Un corpus aux multiples usages

La motivation première lors de la création d’un corpus canonique au Tibet fut le souhait de fixer l’enseignement du Bouddha en un tout cohérent et organisé, afin de le préserver et de le transmettre. Cependant, l’utilisation de cet ensemble formidable de textes dépasse la seule référence aux paroles de l’éveillé pour révéler une multitude de facettes, allant de la vénération de l’objet sacré au développement de l’activité méritoire. Ainsi, l’objet lui-même et le sens qu’il véhicule son intimement liés.

le canon tibetain preservé dans un autelSi le canon tibétain recouvre un immense ensemble de textes préservant les enseignements du Bouddha, il ne contient pas les commentaires postérieurs composés par les maîtres tibétains eux-mêmes.

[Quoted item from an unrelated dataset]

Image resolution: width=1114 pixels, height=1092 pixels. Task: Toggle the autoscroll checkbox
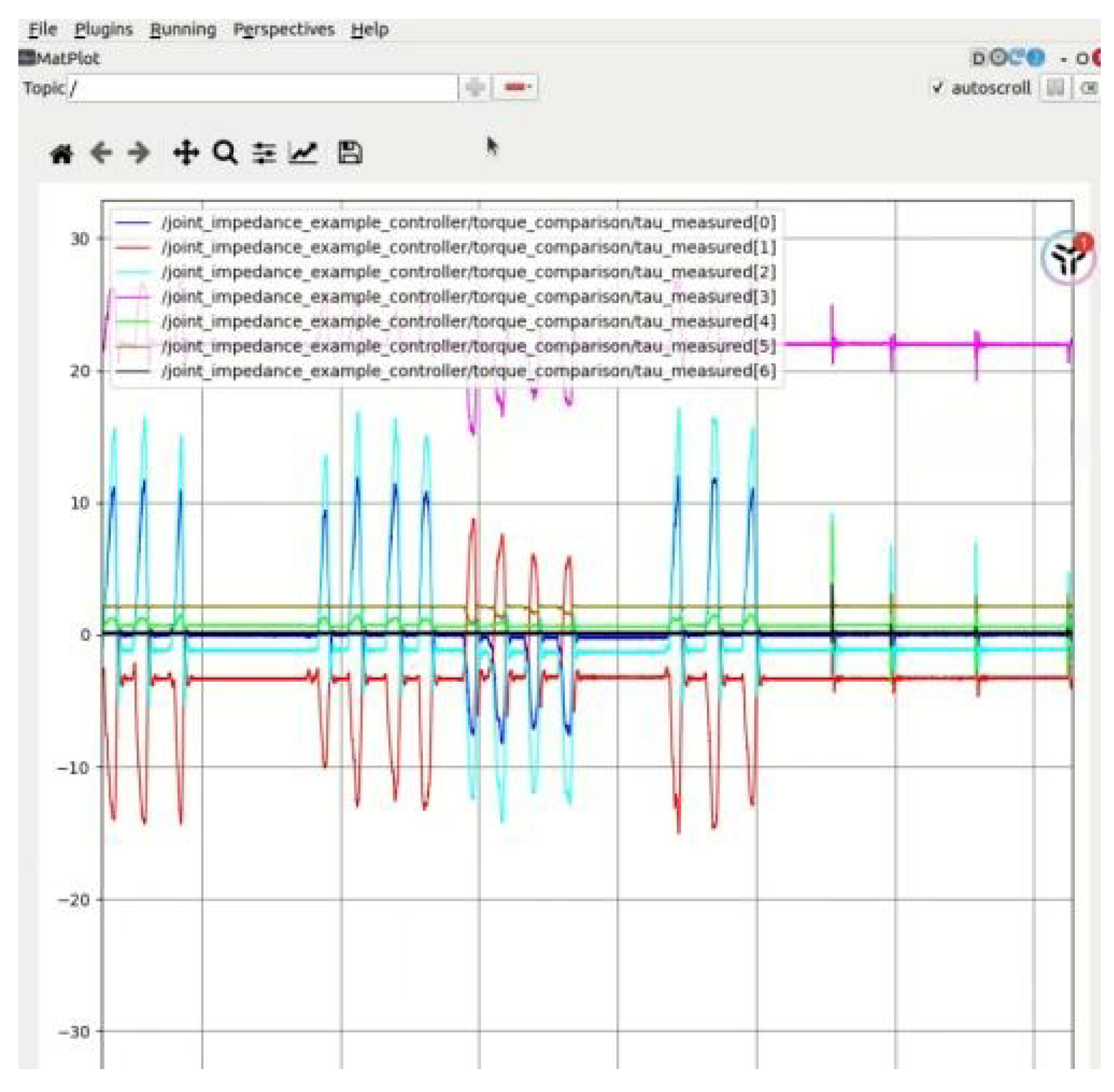click(x=938, y=88)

Une des particularités du canon est d’avoir pour fonction la préservation des sources indiennes du bouddhisme (traduites en tibétain) ce qui assoit l’authenticité de la tradition tibétaine en la liant aux origines : l’enseignement du Bouddha lui-même et les commentaires qui furent par la suite développés par les maîtres de l’Inde ancienne.


Le corpus est également révéré comme un objet sacré. Il représente le second des trois joyaux du bouddhisme : l’enseignement (Dharma). Symbole du verbe du Bouddha, le corpus reçoit à ce titre toutes sortes d’hommages et de marques de respect : circumambulations, prosternations, etc.  Pour cette raison, il est préservé sur les autels des monastères ou à proximité (les versions modernes numérisées facilitent grandement cela !).

Les trois joyaux : source de refuge des pratiquants bouddhistes

L’essence du bouddhisme est contenue dans les Trois Joyaux : le Bouddha, le Dharma (son enseignement) et le Sangha ou communauté des êtres éveillés. L’une des pratiques principales sur la voie consiste à se relier à ces trois aspects de l’éveil, ce qu’on appelle « prendre refuge ». Il s’agit de suivre, comprendre et intégrer les enseignements (Dharma), de s’appuyer sur les guides et particulièrement des maîtres réalisés (Sangha) et d’obtenir  le fruit du chemin : l’état de bouddha.

La notion de « mérite » dans le bouddhisme
Le terme français semble indiquer une dimension morale qui est en réalité absente du « mérite » au sens où l’entend le bouddhisme. Cette notion a trait notamment à l’ensemble des activités et des efforts qui conduisent à la purification des voiles recouvrant notre nature d’éveil. Pour la comprendre, on peut également la rapprocher de la notion de Karma, qui dans le bouddhisme indique que chaque acte du corps (action physique), de la parole (propos) ou de l’esprit (pensées, intentions…) est porteur de conséquences. Les actes dits positifs ou méritoires sont ceux qui conduisent dans la direction de l’éveil.


Des tibétains font tourner les moulines de prières

Un troisième aspect important de l’utilisation de ce corpus réside dans l’accumulation de provisions méritoires nécessaires à la progression spirituelle du pratiquant. Le fait de commander la réalisation d’une édition de ce corpus est considéré comme un acte noble et porteur de graines vertueuses. Ainsi, le maître de la lignée Kagyu, le Karmapa Rangjung Dorje (1284-1339) a-t-il commandé, fourni le matériel pour la réalisation et consacré un Tengyur écrit en lettres d’or. Plus le matériel est noble et précieux, plus grand en est le mérite retiré, qui est aussi proportionnel à la motivation et à l’effort fourni. La copie votive répond à la même logique. Le commanditaire, tout comme le copiste, en retirent un même potentiel méritoire.

La lecture à haute voix du corpus participe aussi de cet aspect de provisions méritoires : chaque moine se voit ainsi attribuer quelques pages d’un volume qu’il doit lire à voix haute en même temps que son voisin, qui a reçu les pages suivantes… Les réunions de plusieurs centaines voire milliers de moines étaient chose courante au Tibet et la totalité du Kangyur était scandée chaque jour à l’aube. Cette lecture s’apparente ainsi davantage à un aspect rituel qu’à l’étude de l’enseignement lui-même.